Si on veut s'attaquer au décrochage, il faut valoriser les enseignants et tenir compte de leur profil personnel, soutient Patricia Brodeur. «Croire que les enseignants sont interchangeables, qu'il n'y a pas de différence entre enseigner dans une école du Plateau Mont-Royal et dans une école d'Hochelaga-Maisonneuve, c'est complètement aberrant», dit-elle.

Magalie Rivest et Philippe Savard insistent quant à eux sur l'importance de combattre le sentiment d'isolement. «À mon école, nous avons une enseignante-ressource, une sorte de mentor, dont 40 % de la tâche consiste à accompagner les nouveaux enseignants pour faciliter leur intégration», dit Philippe Savard. Selon lui, ce type de mesure serait facilement applicable dans plusieurs écoles. Le Conseil des diplômés de la Faculté des sciences de l'éducation a d'ailleurs conçu un projet-pilote visant à jumeler, sur une base volontaire, des vétérans avec de jeunes recrues.

Enseigner est un métier difficile qui exige une mobilisation intellectuelle, affective et physique constante, observe Louise Gaudreau, professeure au Département d'éducation et pédagogie. «Les attentes à l'égard des jeunes enseignants sont énormes. On voudrait qu'ils soient aussi des psychologues et des travailleurs sociaux, alors qu'ils ont été formés pour enseigner», souligne-telle. La professeure, qui a piloté l'étude dont le ministère de l'Éducation s'est inspiré pour son plan d'action en matière d'adaptation scolaire, croit toutefois que les jeunes enseignants versent parfois dans une forme d'angélisme. «Comme un médecin doit s'attendre à avoir des patients plus lourds que d'autres, un enseignant doit aussi s'attendre à avoir des élèves plus difficiles. Ça fait partie de la réalité. Et on ne peut jamais être parfaitement préparé à l'affronter.

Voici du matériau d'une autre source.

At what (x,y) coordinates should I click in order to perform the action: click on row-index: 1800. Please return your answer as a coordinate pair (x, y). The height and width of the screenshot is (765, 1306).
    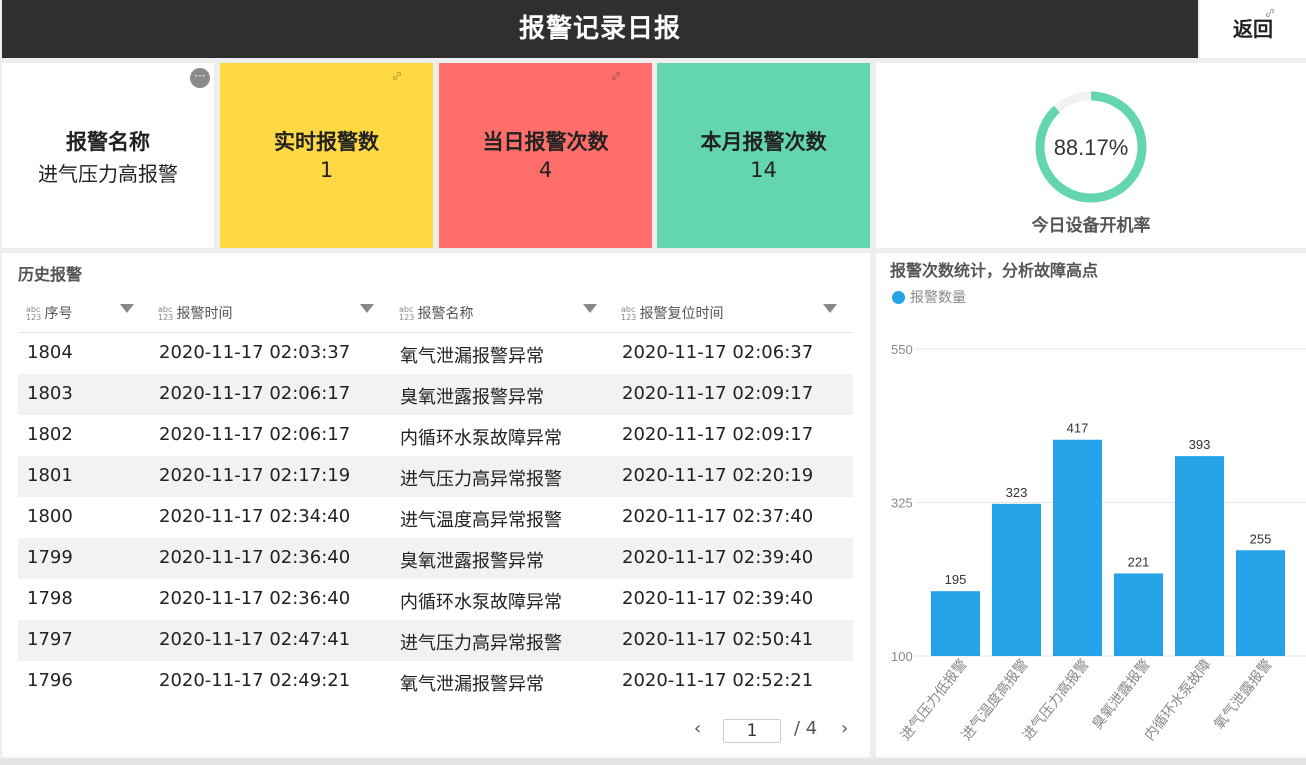
    Looking at the image, I should click on (50, 516).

Cela dit, il faut cibler en priorité les commissions scolaires où la situation est particulièrement problématique et leur accorder les ressources nécessaires.»

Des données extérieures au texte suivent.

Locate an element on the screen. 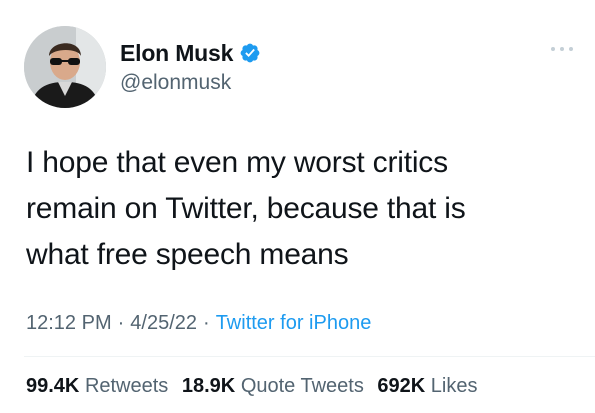  retweets-count: 99.4K is located at coordinates (53, 386).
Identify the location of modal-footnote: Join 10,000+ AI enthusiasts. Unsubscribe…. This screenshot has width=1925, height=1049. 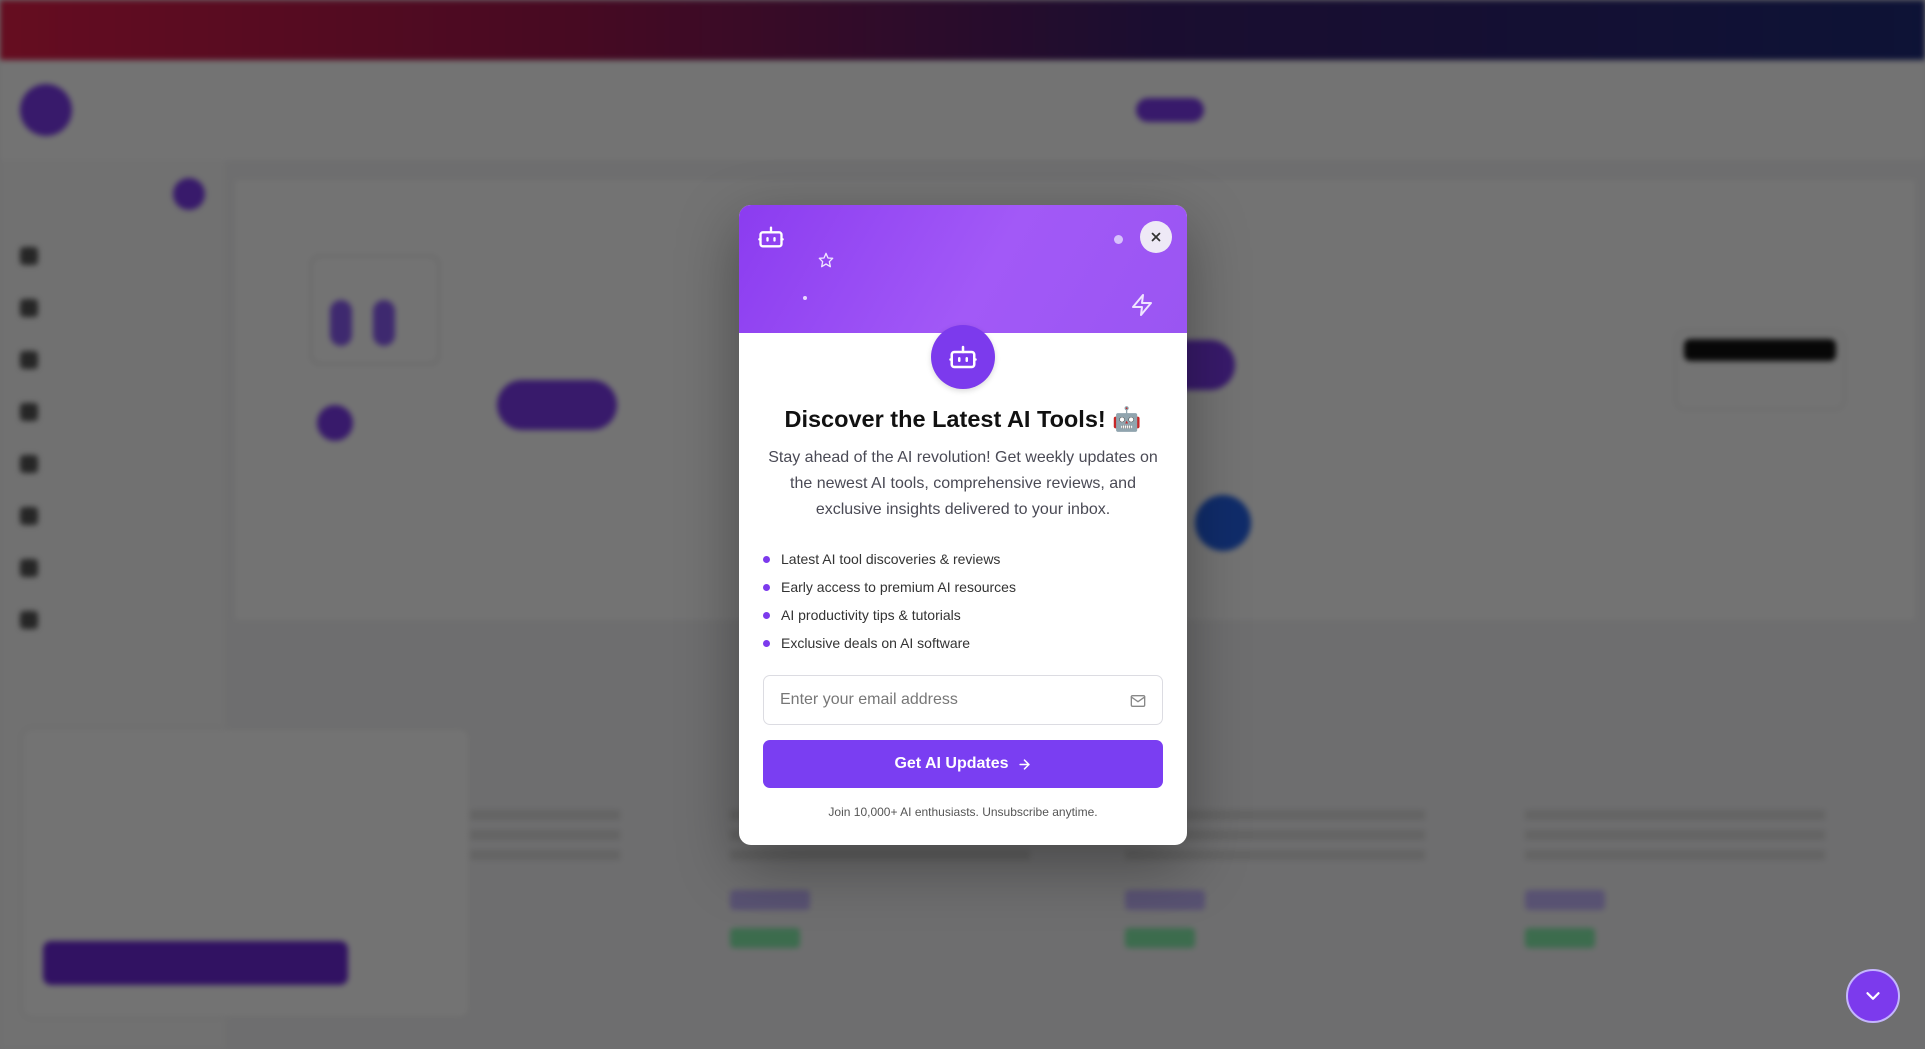
(963, 812).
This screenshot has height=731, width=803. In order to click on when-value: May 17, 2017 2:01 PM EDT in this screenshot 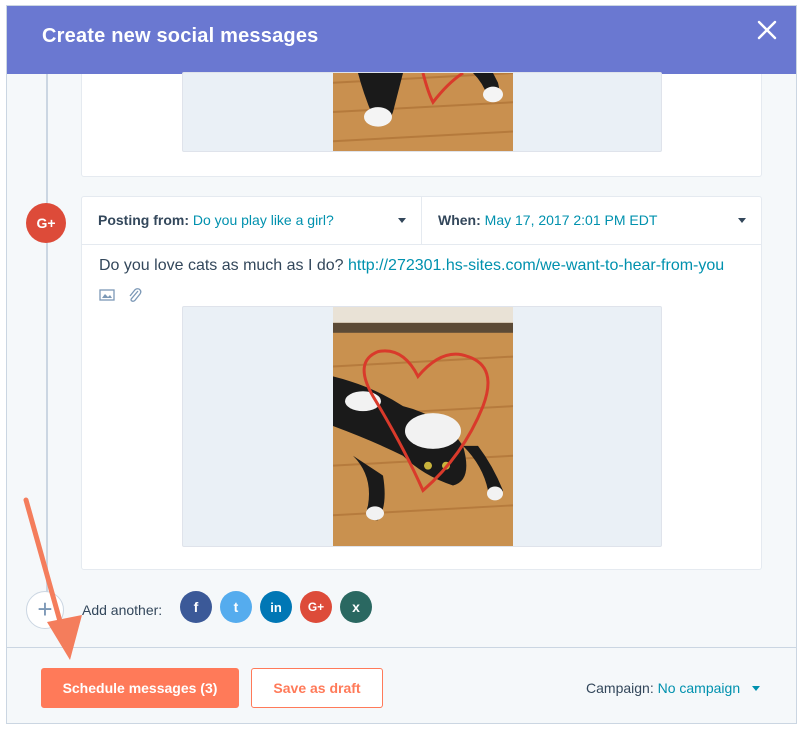, I will do `click(571, 220)`.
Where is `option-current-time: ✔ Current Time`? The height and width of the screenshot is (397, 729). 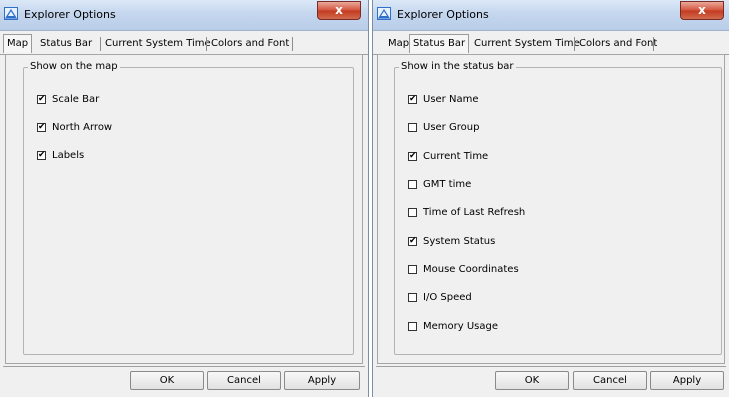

Des études démontrent qu'il faut cinq ans environ avant qu'un enseignant n'acquière une maîtrise de ses outils. «Quand j'accueille de nouveaux assistants de recherche, je leur demande des choses simples, dit Louise Gaudreau. Plus ils prennent de l'expérience, plus je leur demande d'accomplir des tâches complexes. La même chose devrait s'appliquer aux jeunes enseignants.» Or, c'est le contraire qui se produit. Les jeunes enseignants sont souvent parachutés dans les milieux les plus difficiles, ceux notamment où sévissent pauvreté et violence.

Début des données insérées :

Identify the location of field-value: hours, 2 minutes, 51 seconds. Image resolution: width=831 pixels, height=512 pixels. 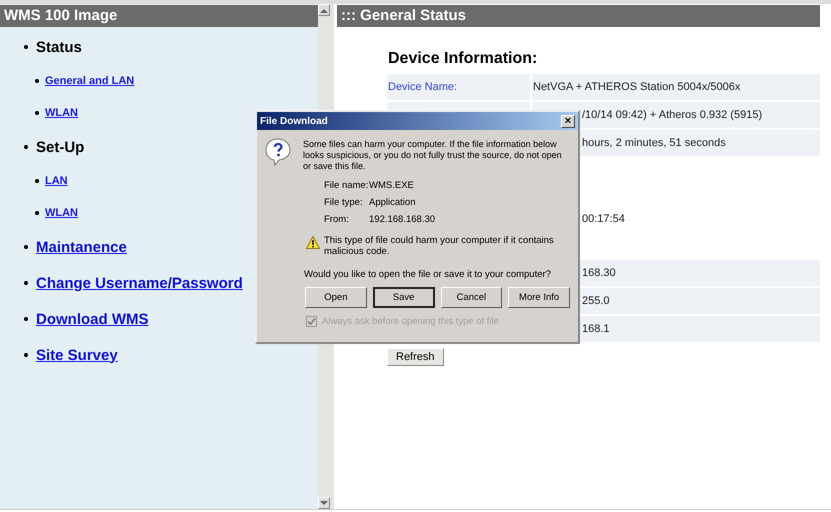
(654, 143).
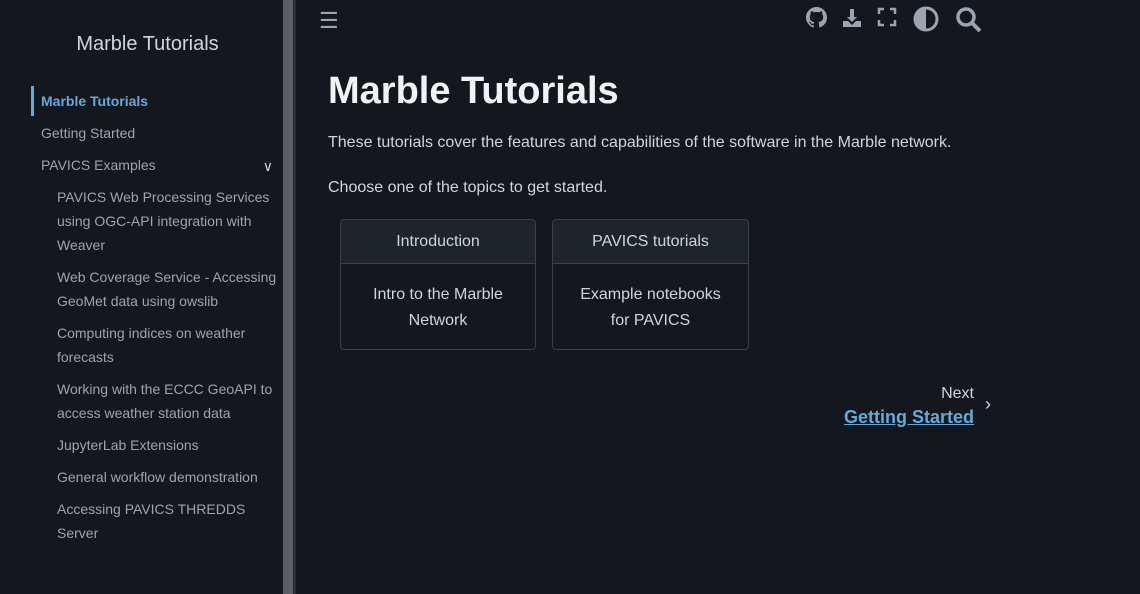 This screenshot has width=1140, height=594. What do you see at coordinates (157, 165) in the screenshot?
I see `sidebar-item-pavics-examples: PAVICS Examples ∨` at bounding box center [157, 165].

On doit s'interroger sur la formation que l'on donne aux futurs enseignants, affirme Gérald Boutin. «Les étudiants pourraient d'abord recevoir une solide formation disciplinaire de deux ans. À cela s'ajouteraient une troisième année consacrée à l'acquisition de notions de psycho-pédagogie et à la réalisation de stages et, enfin, une quatrième année d'insertion professionnelle, qui s'apparenterait à la formule de l'internat en médecine. Il faut aussi s'ouvrir à des modèles de formation différents, mieux adaptés aux réalités du terrain. Les enseignants qui travaillent en milieu défavorisé, par exemple, devraient recevoir une formation plus pointue en orthopédagogie», dit-il.

Au primaire et au secondaire, l'enseignant cherche à construire la base de tous les apprentissages à venir, rappelle le professeur. «C'est le premier formateur et on le traite comme s'il était un dernier de classe.»